Kung Pao Chicken
Serves 4| Hands-On Time: | Total Time:
- 2 tablespoons soy sauce
- 1 tablespoon rice vinegar
- 1 tablespoon cornstarch
- 1 tablespoon hoisin sauce
- 1 1/2 tablespoons peanut oil
- 1/3 cup unsalted peanuts, skins removed
- 2 boneless, skinless chicken breasts (about 1 1/4 pounds), cut into 1 1/2-inch pieces
- 1 teaspoon crushed red pepper flakes (or to taste)
- 2 cloves garlic, minced
- 1 teaspoon peeled, minced fresh ginger
- 6 green onions, thinly sliced
- 3 tablespoons chopped fresh cilantro
- 4 cups cooked rice
- In a small bowl, whisk together the soy sauce, vinegar, and cornstarch with 1/4 cup water. Stir in the hoisin sauce and set aside.
- Heat 1 tablespoon of the oil in a large nonstick skillet over medium-high heat. Add the peanuts and stir-fry 2 to 3 minutes or until lightly browned; remove from pan with a slotted spoon. Add the remaining oil to the pan and heat. Add the chicken and crushed red pepper and stir-fry 2 minutes or until the chicken is nicely browned.
- Stir in the garlic and ginger and continue stir-frying until the chicken is opaque throughout, about 2 minutes. Stir in the green onions and the hoisin mixture and heat until the sauce thickens.

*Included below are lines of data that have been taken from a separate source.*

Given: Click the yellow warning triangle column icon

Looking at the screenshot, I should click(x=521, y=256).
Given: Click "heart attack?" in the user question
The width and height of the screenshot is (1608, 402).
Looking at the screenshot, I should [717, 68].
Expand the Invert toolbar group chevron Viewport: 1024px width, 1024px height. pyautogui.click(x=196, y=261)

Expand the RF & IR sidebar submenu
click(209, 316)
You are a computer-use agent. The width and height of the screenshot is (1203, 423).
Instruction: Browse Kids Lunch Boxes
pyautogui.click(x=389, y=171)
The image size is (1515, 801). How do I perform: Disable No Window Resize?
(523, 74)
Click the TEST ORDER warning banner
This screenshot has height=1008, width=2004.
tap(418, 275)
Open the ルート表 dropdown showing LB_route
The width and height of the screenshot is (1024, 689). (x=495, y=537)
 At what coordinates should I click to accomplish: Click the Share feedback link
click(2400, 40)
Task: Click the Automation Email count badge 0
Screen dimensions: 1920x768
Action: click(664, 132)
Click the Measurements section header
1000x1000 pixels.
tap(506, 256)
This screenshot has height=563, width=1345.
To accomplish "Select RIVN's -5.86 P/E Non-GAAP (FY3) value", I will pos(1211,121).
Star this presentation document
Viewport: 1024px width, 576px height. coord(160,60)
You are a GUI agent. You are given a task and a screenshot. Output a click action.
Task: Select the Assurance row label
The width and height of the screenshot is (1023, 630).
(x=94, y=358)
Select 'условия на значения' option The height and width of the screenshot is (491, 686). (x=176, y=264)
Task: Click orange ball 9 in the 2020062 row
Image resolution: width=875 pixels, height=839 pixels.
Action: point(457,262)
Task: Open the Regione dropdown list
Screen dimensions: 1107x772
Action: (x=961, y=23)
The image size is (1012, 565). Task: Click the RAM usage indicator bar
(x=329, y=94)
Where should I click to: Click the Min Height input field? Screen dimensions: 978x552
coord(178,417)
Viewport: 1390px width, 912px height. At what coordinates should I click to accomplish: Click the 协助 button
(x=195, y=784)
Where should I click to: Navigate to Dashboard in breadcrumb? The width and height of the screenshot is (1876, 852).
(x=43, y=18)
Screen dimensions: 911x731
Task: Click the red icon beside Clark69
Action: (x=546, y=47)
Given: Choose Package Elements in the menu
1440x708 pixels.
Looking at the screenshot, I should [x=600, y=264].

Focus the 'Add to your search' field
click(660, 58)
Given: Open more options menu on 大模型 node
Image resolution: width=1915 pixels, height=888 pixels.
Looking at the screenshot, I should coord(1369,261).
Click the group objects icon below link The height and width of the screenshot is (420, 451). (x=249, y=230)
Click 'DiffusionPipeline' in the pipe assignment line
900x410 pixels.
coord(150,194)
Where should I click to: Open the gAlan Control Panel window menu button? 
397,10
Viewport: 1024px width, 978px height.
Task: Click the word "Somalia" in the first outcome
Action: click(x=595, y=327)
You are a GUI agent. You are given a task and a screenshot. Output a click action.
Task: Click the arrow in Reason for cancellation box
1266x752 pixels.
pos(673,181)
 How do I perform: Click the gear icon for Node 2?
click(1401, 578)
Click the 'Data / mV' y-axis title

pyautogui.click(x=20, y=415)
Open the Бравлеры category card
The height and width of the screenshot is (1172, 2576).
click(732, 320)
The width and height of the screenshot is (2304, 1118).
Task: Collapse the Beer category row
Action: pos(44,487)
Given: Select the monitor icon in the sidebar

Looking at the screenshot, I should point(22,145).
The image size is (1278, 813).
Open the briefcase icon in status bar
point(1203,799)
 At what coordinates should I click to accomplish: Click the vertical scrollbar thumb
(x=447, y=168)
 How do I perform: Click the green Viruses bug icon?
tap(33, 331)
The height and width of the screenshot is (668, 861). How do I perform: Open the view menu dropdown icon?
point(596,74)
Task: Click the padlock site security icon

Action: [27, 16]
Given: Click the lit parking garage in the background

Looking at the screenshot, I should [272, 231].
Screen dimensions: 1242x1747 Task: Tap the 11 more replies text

- Remove from heat. Stir in the cilantro and serve over the hot rice.
- Per Serving
- Calories 508
- Fat 15g
- Sat Fat 2.5g
- Cholesterol 91mg
- Sodium 687mg
- Protein 38g
- Carbohydrate 54g
- Sugar 2g
- Fiber 2.5g
- Iron 3mg
- Calcium 51mg
What does this mean? See Nutrition 101 .
Both short-grain and long-grain brown rice have a much shorter shelf life than white rice. They should be stored in the refrigerator.